- [Exercise objective]: Retype, word for word, every line of the records below starting at the one that contains "The width and height of the screenshot is (1568, 683)." and ending at the one that contains "Task: Open the 平日夜間診療 navigation item"; include both of those lines and nothing more.

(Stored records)
--- START ---

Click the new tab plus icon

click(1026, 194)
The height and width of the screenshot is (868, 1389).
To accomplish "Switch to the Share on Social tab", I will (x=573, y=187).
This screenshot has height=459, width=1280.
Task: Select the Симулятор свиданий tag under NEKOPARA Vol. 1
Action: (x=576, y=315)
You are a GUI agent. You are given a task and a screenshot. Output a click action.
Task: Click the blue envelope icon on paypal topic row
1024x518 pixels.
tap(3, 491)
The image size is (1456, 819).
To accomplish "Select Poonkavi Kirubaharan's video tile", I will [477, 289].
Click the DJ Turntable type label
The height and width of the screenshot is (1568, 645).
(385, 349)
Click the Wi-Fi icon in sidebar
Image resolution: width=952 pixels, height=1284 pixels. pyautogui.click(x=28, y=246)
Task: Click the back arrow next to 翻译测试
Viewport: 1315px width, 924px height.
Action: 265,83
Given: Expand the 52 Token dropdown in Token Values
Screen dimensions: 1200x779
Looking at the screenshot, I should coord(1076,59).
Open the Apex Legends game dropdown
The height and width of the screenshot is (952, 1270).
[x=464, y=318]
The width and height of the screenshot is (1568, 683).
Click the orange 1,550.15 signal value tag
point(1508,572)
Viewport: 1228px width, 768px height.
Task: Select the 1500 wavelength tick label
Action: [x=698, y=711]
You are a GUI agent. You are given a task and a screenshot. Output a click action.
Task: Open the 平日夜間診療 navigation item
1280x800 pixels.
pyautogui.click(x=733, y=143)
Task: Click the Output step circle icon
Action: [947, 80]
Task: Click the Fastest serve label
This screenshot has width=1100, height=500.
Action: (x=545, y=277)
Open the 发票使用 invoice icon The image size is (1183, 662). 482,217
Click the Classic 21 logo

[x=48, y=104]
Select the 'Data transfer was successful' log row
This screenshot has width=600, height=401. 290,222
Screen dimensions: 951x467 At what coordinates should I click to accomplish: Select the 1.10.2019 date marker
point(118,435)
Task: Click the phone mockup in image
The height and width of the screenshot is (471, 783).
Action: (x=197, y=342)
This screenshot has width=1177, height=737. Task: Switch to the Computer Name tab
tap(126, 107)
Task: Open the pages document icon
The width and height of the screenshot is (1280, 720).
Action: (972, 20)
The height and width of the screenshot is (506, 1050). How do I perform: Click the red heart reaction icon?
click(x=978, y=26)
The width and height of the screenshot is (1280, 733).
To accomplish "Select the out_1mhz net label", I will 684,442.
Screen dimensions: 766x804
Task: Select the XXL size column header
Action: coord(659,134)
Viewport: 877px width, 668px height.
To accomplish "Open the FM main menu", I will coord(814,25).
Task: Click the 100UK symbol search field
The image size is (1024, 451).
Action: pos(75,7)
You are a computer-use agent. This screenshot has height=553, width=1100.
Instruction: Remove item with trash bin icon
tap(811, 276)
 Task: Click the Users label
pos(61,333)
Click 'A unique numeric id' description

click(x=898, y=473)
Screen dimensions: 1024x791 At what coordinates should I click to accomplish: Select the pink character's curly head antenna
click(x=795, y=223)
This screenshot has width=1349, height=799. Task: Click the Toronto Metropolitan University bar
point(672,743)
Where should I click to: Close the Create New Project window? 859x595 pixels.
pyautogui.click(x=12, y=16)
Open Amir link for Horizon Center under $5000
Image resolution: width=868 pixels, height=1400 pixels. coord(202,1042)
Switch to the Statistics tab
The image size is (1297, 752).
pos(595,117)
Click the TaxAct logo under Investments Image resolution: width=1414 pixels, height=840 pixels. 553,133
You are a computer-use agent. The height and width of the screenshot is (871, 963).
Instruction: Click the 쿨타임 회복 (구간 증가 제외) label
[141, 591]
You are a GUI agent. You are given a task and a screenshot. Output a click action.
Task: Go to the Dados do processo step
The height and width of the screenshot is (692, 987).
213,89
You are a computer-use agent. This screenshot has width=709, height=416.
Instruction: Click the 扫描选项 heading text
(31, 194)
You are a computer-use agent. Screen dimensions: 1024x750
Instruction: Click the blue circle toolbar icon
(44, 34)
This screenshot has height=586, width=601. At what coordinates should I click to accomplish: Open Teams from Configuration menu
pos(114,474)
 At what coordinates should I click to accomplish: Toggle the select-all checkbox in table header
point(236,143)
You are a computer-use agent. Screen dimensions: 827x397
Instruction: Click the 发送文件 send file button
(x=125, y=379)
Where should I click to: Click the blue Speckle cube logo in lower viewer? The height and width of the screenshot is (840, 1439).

--- END ---

- [Answer to the exercise]:
The width and height of the screenshot is (1568, 683).
Click the orange 1,550.15 signal value tag
point(1508,572)
Viewport: 1228px width, 768px height.
Task: Select the 1500 wavelength tick label
Action: [x=698, y=711]
You are a GUI agent. You are given a task and a screenshot. Output a click action.
Task: Open the 平日夜間診療 navigation item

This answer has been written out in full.